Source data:
--- start ---

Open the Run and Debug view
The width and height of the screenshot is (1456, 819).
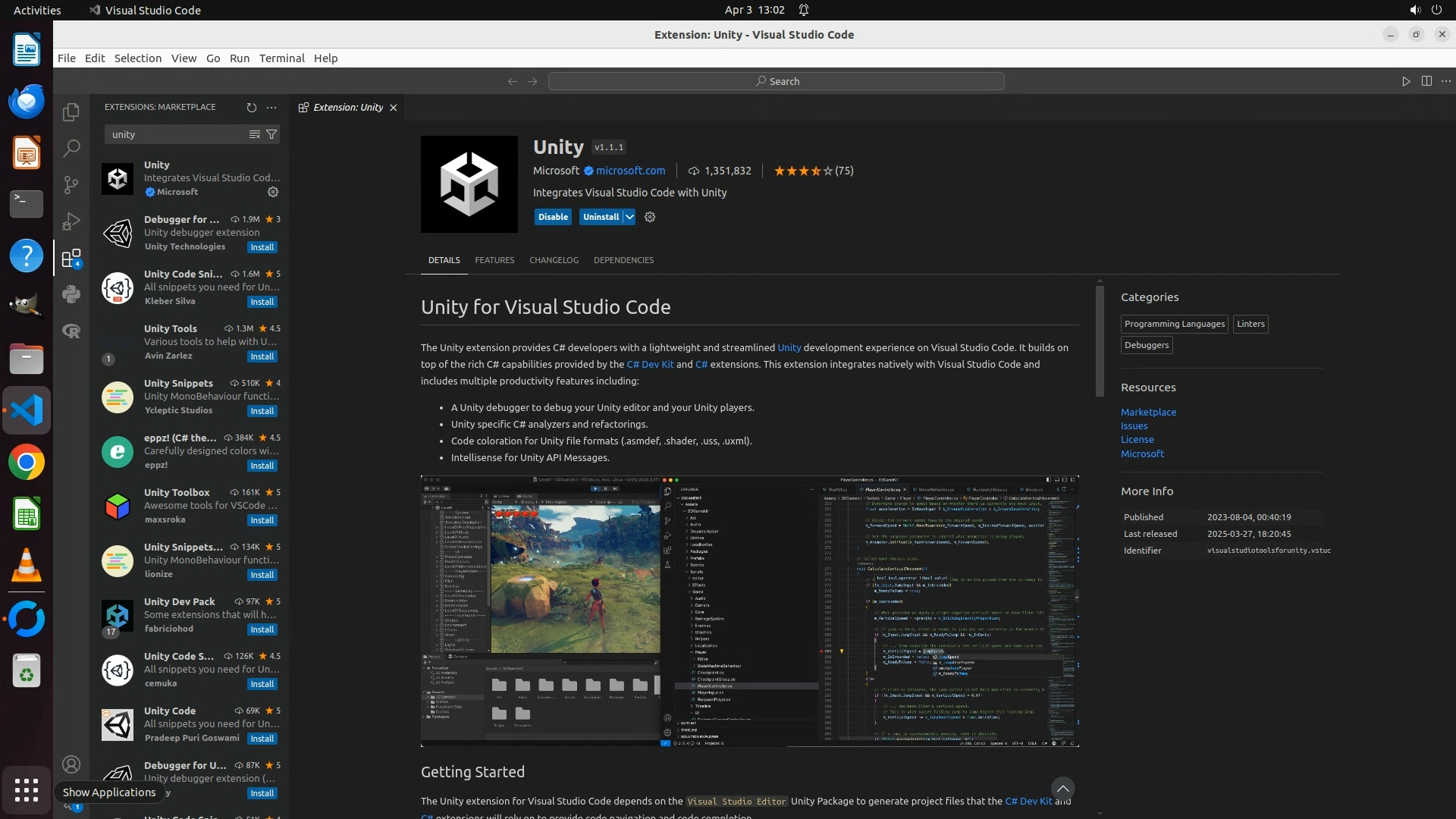(71, 221)
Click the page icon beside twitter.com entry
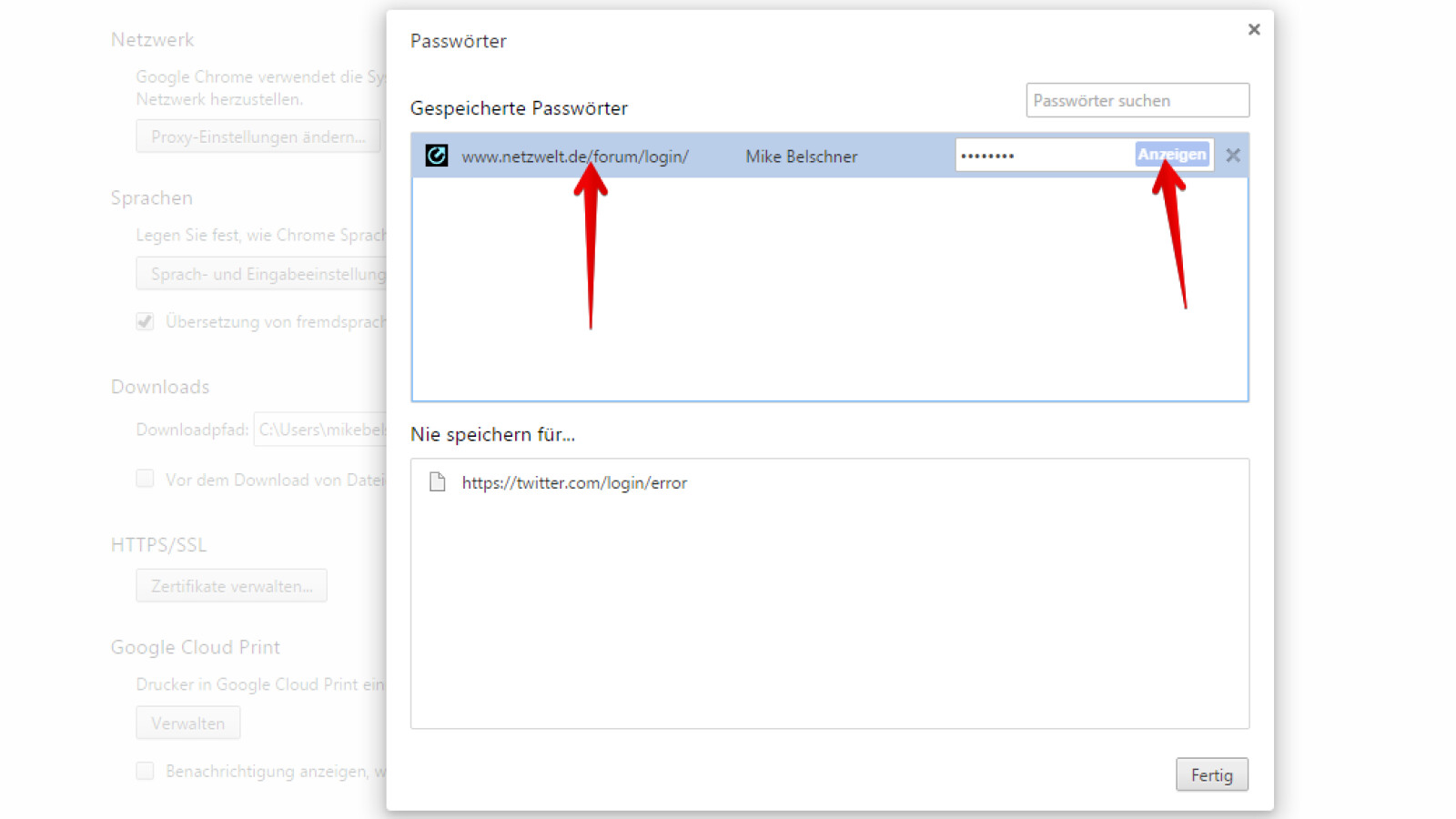This screenshot has width=1456, height=819. [x=439, y=482]
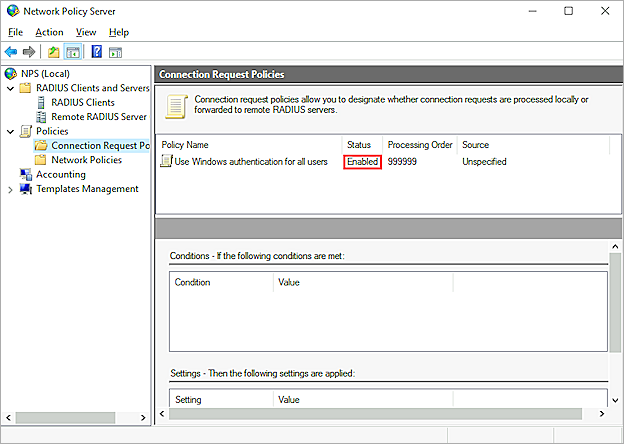Collapse the Policies tree node
Viewport: 624px width, 444px height.
click(10, 131)
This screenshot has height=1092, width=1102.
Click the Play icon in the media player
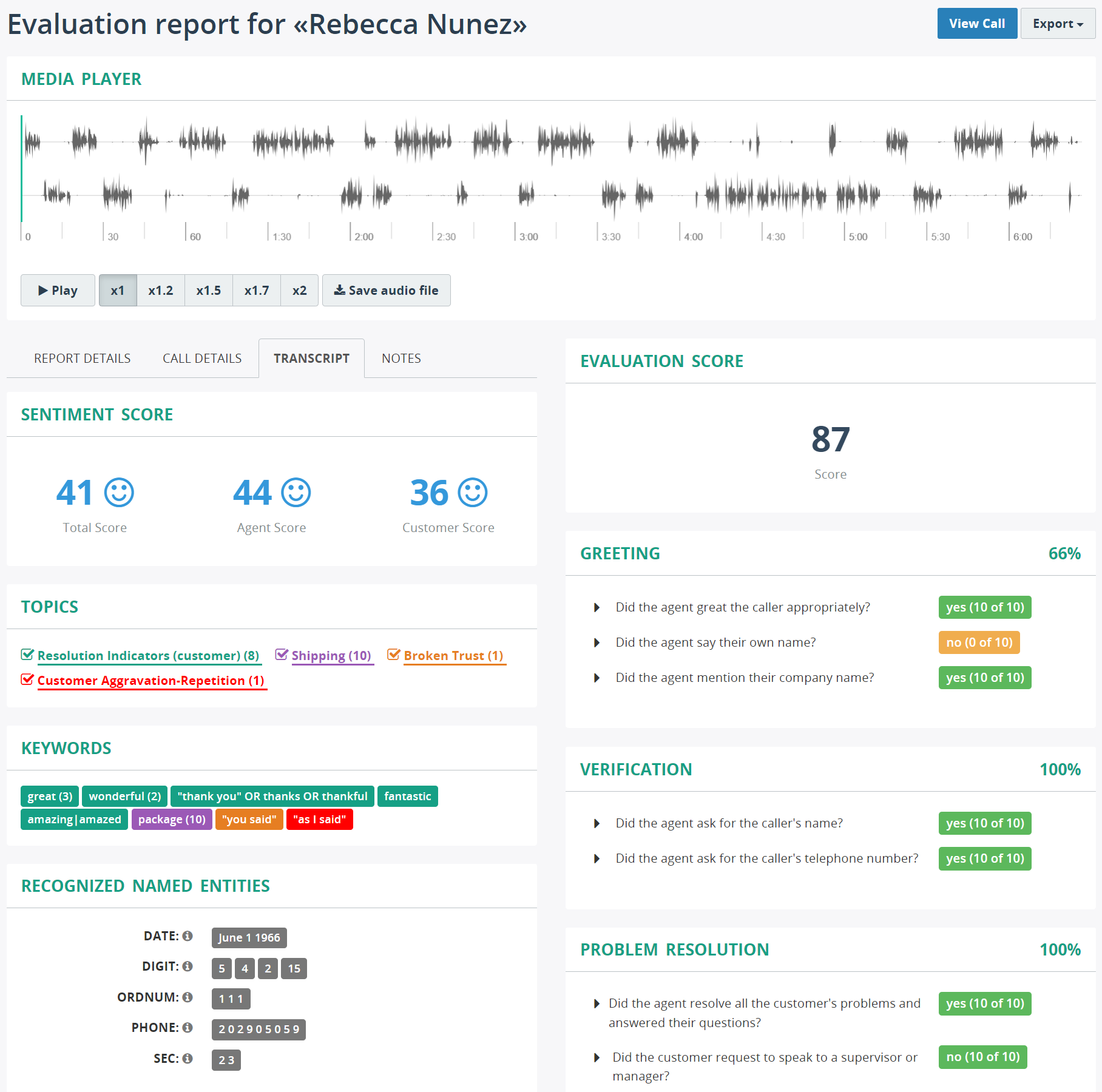[x=42, y=290]
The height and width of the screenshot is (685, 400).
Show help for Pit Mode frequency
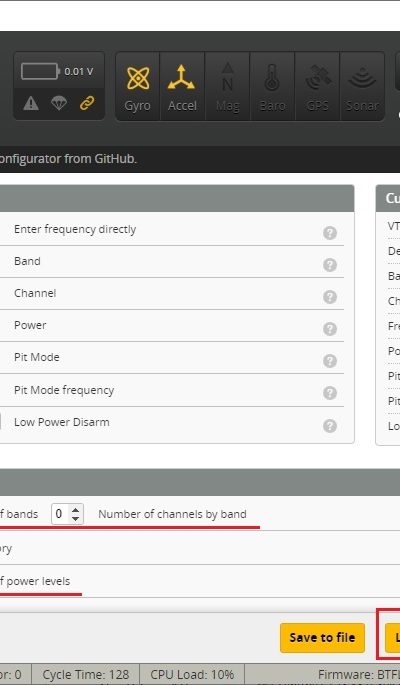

--- end ---

**Instructions for the task:** Copy all lines of the records above word for word, omitting the pictures.

**Reply:**
Open the Run and Debug view
The width and height of the screenshot is (1456, 819).
(71, 221)
Click the page icon beside twitter.com entry
This screenshot has width=1456, height=819. [x=439, y=482]
Collapse the Policies tree node
Viewport: 624px width, 444px height.
click(10, 131)
This screenshot has height=1092, width=1102.
Click the Play icon in the media player
[x=42, y=290]
The height and width of the screenshot is (685, 400).
Show help for Pit Mode frequency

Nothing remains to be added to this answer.